Split long record into csv file


 
Thread Tools Search this Thread
Top Forums Shell Programming and Scripting Split long record into csv file
# 1  
Old 04-27-2009
Split long record into csv file

Hi

I receive a mainframe file which has very long records (1100 chars) with no field delimiters. I need to parse each record and output a comma delimited (csv) file. The record layout is fixed. If there weren't so many fields and records I would read the file into Excel, as a "fixed width" file and manually split the record into it's separate components, but that is too time consuming and anyway, there are way too many records.
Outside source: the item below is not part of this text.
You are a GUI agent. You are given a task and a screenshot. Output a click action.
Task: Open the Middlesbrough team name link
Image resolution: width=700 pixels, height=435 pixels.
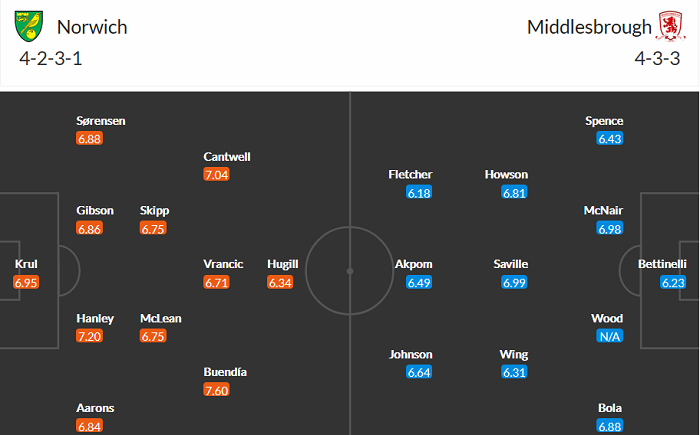point(586,27)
I was thinking of doing something in awk, like
read line
a=substr(line,1,5)
b=substr(line,6,2)
etc for each of the 226 fields
write a,b,c.......

but I'm sure there is a better way.

Any help will be much appreciated.
# 2  
Old 04-27-2009
do you know the width of every field?
Can you come up with the list?

Last edited by vgersh99; 04-27-2009 at 02:44 PM..
# 3  
Old 04-27-2009
Hammer & Screwdriver Yes, the following does as a function, but can be done manually

Because I often have to read thru a fixed record file, I created the following function. It shows a basic way of defining fields and making a csv file. After defining the function, I often do something like:

grep "^abc" myfile | eoc2csv >20090427file.csv

Code:
FSvar=","      ### set FS variable for field separator
eoc2csv ()
{
   awk -v FSvar=$FSvar '
     {FS=IFS=OFS=FSvar}
     {
     SI=substr($0,1,13)
     NA=substr($0,14,30)
     AD=substr($0,44,92)
     GR=substr($0,136,9)
     CC=substr($0,164,6)
     UA=substr($0,170,4)
     DT=substr($0,180,3)
     ED=substr($0,183,8)
     DS=substr($0,251,8)
     JN=substr($0,271,10)
     SQ=substr($0,293,8)
     ET=substr($0,397,1)
     GT=substr($0,401,2)
     SD=substr($0,451,10)

     print SI,NA,AD,GR,CC,UA,DT,ED,DS,JN,SQ,ET,GT,SD
   }'
   return
}

Also seen where someone
cut -c1-5 myfile >file001
cut -c6-15 myfile >file002
and so on
paste -d"," file001 file002 ... >newfile

Not really any easier way I can think of - one way or another you will have to define all those fields.
# 4  
Old 04-27-2009
my favorit is from comp.lang.awk - that's if you don't have 'gawk'. If you do have 'gawk' installed, it already has the 'FIELDWIDTHS' capability built in.
You enhance that by passing the 'FIELDWIDTHS' on cli:
Code:
function setFieldsByWidth(   i,n,FWS,start,copyd0) {
  # Licensed under GPL Peter S Tillier, 2003
  # NB corrupts $0
  copyd0 = $0                             # make copy of $0 to work on
  if (length(FIELDWIDTHS) == 0) {
    print "You need to set the width of the fields that you require" > "/dev/stderr"
    print "in the variable FIELDWIDTHS (NB: Upper case!)" > "/dev/stderr"
    exit(1)
  }

  if (!match(FIELDWIDTHS,/^[0-9 ]+$/)) {
    print "The variable FIELDWIDTHS must contain digits, separated" > "/dev/stderr"
    print "by spaces." > "/dev/stderr"
    exit(1)
  }

  n = split(FIELDWIDTHS,FWS)

  if (n == 1) {
    print "Warning: FIELDWIDTHS contains only one field width." > "/dev/stderr"
    print "Attempting to continue." > "/dev/stderr"
  }

  start = 1
  for (i=1; i <= n; i++) {
    $i = substr(copyd0,start,FWS[i])
    start = start + FWS[i]
  }
}

#Note that the "/dev/stderr" entries in some lines have wrapped.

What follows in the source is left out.